TEXT FOR ANALYSIS
Up until last August last year, I thought I simply had difficult episodes in my childhood. Other people, I know, had it worse. I had always tried to count my blessings. Then, in September, my mother snapped. At least her mind did, probably after decades of being dangerously taut and frayed. Looking back now, I can’t help admitting that my growing up years were peppered with twisted events.
Several closely spaced incidents might have led to my mother’s eventual breakdown. The year before, my grandmother died. My mother, I had mistakenly hoped, had made peace with her. My grandmother was one source of my mother’s insecurity. My mother claims that her mother, as well as her father, had favored her siblings over her. She, their firstborn, grew up under the care of her maternal grandparents; thus, she believed that she was unloved by her parents. My aunt recently told me that my mother once chased her with a pair of scissors after seeing the fabric for her graduation dress that my grandmother gave my mother. She hissed to my aunt, “If it’s for you, it’s always beautiful. If it’s for me, it looks like that!”

[Saved entries]
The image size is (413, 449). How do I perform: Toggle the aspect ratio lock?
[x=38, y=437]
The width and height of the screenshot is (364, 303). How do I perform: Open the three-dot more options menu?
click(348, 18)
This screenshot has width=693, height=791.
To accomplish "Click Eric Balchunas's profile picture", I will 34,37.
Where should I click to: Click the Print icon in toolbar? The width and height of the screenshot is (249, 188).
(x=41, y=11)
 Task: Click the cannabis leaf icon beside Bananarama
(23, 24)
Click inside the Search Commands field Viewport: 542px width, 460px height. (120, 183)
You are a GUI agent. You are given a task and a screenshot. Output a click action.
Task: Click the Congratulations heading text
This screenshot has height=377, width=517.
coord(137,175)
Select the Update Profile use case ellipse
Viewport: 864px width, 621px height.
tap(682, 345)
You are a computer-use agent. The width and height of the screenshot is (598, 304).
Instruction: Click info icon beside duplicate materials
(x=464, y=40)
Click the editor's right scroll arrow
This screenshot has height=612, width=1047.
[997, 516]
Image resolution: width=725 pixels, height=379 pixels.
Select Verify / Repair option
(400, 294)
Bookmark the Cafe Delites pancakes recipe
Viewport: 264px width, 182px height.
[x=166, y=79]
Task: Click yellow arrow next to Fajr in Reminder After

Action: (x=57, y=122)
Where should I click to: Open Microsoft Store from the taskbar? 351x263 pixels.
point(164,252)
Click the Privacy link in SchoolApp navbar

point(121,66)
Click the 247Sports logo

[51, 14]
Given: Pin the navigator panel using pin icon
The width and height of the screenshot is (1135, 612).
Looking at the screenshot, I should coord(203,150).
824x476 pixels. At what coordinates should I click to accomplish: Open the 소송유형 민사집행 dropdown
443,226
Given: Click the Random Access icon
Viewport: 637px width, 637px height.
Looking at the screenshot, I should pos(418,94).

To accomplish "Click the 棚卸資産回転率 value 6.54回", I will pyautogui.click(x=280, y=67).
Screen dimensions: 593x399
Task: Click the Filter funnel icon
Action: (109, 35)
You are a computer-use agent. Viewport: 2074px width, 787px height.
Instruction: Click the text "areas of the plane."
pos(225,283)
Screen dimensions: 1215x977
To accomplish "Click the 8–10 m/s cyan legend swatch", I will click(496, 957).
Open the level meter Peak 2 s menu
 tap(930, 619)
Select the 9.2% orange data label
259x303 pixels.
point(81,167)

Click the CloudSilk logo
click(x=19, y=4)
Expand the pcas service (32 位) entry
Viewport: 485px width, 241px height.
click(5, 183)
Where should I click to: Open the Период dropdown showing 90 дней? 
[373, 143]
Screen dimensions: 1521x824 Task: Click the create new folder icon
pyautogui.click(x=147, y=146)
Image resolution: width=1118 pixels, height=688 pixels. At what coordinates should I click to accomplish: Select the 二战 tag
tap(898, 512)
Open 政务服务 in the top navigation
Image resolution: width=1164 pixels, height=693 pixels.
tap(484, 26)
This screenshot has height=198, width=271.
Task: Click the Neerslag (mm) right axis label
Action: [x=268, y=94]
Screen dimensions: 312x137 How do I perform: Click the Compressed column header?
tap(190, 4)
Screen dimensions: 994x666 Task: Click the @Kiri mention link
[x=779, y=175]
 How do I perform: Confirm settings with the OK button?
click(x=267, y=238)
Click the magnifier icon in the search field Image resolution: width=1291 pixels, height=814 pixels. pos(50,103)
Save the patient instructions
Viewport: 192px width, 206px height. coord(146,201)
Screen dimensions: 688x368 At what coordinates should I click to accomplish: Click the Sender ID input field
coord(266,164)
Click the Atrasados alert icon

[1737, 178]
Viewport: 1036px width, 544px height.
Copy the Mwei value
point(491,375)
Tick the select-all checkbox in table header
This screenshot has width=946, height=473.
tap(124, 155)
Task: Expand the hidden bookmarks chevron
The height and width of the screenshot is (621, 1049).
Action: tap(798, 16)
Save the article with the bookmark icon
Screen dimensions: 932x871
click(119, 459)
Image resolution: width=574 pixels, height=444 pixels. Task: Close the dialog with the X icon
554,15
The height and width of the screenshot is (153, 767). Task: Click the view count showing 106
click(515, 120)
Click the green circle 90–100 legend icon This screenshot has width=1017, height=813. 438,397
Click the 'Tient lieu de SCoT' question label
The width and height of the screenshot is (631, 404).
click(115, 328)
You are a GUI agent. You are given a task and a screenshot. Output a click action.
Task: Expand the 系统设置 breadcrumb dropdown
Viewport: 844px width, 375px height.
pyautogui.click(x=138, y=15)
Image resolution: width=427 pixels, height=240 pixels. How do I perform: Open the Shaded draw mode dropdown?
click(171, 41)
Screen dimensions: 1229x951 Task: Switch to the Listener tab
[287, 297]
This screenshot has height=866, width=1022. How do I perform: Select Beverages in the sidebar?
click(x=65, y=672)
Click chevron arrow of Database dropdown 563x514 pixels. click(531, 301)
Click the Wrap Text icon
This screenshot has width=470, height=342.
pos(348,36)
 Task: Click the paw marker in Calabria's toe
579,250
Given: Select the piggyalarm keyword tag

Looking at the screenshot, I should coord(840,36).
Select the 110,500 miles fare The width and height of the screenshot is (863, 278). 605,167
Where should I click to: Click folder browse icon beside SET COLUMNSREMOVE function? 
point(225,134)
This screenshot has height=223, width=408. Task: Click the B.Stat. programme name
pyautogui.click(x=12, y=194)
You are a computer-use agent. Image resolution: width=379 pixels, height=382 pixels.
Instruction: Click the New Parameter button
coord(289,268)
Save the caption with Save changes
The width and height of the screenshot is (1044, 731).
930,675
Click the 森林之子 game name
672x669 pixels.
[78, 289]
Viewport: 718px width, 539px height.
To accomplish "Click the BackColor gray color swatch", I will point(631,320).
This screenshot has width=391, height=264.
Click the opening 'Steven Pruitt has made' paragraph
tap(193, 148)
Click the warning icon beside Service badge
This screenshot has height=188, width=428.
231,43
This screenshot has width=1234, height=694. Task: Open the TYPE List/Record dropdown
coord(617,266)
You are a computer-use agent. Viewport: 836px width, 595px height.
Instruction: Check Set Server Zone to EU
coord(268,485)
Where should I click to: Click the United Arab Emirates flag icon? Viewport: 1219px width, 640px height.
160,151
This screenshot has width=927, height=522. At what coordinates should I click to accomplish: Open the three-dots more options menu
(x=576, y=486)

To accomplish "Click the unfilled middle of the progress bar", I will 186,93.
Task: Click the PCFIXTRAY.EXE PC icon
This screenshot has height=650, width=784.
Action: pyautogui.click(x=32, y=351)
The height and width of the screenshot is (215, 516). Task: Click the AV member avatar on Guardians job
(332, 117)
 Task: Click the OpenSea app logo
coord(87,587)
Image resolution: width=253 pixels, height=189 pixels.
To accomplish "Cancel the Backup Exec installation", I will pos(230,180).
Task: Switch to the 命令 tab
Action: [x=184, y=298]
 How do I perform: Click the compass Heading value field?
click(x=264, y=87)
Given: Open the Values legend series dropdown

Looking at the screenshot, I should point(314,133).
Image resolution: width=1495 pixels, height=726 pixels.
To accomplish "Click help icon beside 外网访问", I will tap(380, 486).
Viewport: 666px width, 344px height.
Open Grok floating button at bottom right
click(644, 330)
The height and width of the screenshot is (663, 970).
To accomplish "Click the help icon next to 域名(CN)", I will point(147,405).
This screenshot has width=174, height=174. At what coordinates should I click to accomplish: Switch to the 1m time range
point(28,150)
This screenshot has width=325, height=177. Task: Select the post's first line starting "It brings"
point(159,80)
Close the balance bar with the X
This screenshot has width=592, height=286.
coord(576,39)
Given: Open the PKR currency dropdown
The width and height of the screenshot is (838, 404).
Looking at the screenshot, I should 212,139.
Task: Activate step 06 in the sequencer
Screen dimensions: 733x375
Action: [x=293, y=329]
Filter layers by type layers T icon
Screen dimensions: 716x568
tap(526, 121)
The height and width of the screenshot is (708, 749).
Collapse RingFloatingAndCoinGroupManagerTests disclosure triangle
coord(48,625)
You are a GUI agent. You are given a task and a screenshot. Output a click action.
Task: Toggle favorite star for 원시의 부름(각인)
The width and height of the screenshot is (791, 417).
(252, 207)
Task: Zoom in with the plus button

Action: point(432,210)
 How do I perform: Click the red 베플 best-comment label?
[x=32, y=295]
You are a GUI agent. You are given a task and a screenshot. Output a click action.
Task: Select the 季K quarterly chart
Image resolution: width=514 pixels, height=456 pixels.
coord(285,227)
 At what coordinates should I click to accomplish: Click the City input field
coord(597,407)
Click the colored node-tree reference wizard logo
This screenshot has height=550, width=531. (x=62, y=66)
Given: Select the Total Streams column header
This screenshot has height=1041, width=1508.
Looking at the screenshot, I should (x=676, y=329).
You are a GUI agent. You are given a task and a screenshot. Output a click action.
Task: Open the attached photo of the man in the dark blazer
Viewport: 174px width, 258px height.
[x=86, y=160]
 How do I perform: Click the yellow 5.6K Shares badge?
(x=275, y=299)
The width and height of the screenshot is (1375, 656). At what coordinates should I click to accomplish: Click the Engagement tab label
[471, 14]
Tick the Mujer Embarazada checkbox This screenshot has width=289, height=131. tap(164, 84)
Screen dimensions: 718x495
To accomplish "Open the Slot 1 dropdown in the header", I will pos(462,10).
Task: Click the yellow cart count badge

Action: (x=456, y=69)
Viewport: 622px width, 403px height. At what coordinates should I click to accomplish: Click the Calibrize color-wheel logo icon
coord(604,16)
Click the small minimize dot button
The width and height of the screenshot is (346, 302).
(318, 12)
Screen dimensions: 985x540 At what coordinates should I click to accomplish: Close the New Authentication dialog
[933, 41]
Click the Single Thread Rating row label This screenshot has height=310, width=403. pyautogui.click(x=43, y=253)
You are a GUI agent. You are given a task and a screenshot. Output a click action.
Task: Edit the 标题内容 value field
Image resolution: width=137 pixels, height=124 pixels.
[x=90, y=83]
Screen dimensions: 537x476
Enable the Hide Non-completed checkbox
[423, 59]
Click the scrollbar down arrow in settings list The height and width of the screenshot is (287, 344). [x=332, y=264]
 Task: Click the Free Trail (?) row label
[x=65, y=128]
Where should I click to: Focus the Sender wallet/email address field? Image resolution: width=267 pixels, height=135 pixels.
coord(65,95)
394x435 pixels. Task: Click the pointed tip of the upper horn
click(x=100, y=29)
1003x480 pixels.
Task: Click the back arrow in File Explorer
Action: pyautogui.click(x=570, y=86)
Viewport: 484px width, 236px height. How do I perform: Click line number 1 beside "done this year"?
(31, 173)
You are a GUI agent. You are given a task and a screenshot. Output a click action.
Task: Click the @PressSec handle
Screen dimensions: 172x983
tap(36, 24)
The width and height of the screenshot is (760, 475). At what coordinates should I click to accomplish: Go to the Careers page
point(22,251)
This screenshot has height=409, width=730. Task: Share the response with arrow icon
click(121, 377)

WHAT YOU NEED TO DO
Reproduce verbatim the part of the essay on the mother's breakdown from "Up until last" to "with twisted events.".

ANSWER SECTION
Up until last August last year, I thought I simply had difficult episodes in my childhood. Other people, I know, had it worse. I had always tried to count my blessings. Then, in September, my mother snapped. At least her mind did, probably after decades of being dangerously taut and frayed. Looking back now, I can’t help admitting that my growing up years were peppered with twisted events.